Here’s what actually works (and nobody’s doing it)
We don’t need to guess about effective technology incentives. We have decades of data.
The federal Technology Modernization Fund provides incremental funding tied to milestone achievement, requires technical assistance, and conditions continued funding on demonstrated outcomes.
Success rate: 80%.
Traditional IT funding provides upfront money for adoption regardless of results.
Success rate: 13%.
Outcome-based funding works six times better than adoption-based funding.
Pay-for-Success contracts show the same pattern. The global impact bond market has deployed $745 million across 276 projects where governments pay only after verified outcomes.
Payment follows impact, not promises.
So what does current AI policy do? The exact opposite. The EU AI Act threatens fines up to €35 million but offers vague “priority access” to regulatory sandboxes. The NIST AI Risk Management Framework is entirely voluntary with no way to measure whether you’re implementing it well. 79% of AI governance programs are principles without enforcement mechanisms.
They tell companies what responsible AI looks like. They provide zero incentive to actually do it.
What’s missing
Current policy funds adoption, not evaluation. It rewards deployment, not outcomes. And it provides no support for companies that determine AI doesn’t serve their needs.
Evidence-based AI funding would look different:
Phase 1: Fund assessment of governance capacity, technical readiness, and business alignment—payment regardless of whether you decide to adopt AI.

(Stored items)
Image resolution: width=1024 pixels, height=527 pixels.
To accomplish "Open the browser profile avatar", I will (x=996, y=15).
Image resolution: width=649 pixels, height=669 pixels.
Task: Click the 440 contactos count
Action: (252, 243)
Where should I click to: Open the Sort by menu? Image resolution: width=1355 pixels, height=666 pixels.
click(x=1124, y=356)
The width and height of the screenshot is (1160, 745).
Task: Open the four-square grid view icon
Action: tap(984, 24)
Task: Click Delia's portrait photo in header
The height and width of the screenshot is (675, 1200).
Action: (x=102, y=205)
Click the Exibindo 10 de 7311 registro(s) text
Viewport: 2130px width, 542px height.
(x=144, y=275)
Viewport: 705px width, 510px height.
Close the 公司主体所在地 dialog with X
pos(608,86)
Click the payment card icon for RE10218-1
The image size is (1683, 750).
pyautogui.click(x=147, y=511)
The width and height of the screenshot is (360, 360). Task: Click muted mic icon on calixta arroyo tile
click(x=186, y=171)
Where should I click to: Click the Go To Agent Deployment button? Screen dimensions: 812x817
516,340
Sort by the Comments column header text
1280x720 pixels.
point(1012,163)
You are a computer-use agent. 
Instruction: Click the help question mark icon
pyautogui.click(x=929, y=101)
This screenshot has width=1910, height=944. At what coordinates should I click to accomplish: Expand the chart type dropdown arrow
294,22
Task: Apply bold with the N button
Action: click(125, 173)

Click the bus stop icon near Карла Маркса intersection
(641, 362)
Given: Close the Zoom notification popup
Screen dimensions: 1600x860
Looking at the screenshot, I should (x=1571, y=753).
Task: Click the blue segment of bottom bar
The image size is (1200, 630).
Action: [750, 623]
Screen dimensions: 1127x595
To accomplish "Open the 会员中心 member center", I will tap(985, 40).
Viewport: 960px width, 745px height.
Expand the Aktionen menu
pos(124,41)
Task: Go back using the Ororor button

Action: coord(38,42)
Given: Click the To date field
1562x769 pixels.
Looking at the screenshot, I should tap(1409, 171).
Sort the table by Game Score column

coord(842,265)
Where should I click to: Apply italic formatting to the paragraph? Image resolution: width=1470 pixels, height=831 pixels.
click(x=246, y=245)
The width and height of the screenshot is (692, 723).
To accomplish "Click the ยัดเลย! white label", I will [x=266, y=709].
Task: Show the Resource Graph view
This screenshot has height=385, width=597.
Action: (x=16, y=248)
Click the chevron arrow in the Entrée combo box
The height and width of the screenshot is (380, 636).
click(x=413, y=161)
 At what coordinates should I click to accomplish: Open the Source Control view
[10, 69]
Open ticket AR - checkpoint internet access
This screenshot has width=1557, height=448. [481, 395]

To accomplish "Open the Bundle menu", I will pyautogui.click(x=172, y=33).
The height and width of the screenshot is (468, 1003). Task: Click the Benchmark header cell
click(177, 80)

▸ To do:
**a)** List every percentage figure that appears in the excerpt on technology funding incentives.
**b)** From the excerpt on technology funding incentives, return the passage that begins at the words "Here’s what actually" and stops after the words "on demonstrated outcomes.".

▸ Solved tasks:
**a)** 80%, 13%, 79%

**b)**
Here’s what actually works (and nobody’s doing it)
We don’t need to guess about effective technology incentives. We have decades of data.
The federal Technology Modernization Fund provides incremental funding tied to milestone achievement, requires technical assistance, and conditions continued funding on demonstrated outcomes.